● WORK INSTRUCTION:
Where a line in the material below has the string "computer", please report it.

● SUPPLIED DATA:
★ ★ ★

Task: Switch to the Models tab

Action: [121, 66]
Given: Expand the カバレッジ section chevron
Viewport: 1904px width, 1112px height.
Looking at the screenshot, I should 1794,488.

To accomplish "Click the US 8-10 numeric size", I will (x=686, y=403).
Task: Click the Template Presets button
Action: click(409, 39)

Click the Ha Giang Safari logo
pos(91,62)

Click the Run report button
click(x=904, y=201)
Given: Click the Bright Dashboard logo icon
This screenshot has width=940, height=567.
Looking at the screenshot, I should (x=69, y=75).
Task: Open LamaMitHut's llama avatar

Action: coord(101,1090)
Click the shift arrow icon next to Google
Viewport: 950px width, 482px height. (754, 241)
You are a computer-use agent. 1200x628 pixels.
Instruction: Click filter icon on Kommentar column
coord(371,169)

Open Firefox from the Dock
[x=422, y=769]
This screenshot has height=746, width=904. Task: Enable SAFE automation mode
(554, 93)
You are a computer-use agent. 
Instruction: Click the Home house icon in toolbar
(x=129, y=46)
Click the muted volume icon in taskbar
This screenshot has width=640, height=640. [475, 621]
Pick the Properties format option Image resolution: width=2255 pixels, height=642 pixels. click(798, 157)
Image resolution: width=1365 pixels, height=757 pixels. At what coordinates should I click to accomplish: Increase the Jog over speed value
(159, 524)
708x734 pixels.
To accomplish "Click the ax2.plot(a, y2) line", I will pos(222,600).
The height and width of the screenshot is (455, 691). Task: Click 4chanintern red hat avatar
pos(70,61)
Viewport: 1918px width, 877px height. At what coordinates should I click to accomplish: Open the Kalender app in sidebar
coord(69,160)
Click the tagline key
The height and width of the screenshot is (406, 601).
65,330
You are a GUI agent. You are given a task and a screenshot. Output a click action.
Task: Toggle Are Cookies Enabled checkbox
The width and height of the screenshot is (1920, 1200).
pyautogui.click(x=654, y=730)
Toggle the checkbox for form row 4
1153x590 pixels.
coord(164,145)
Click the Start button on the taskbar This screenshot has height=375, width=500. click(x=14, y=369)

★ ★ ★

● WRITTEN SOLUTION:
You are a computer-use agent. 1200x628 pixels.
You are a computer-use agent. 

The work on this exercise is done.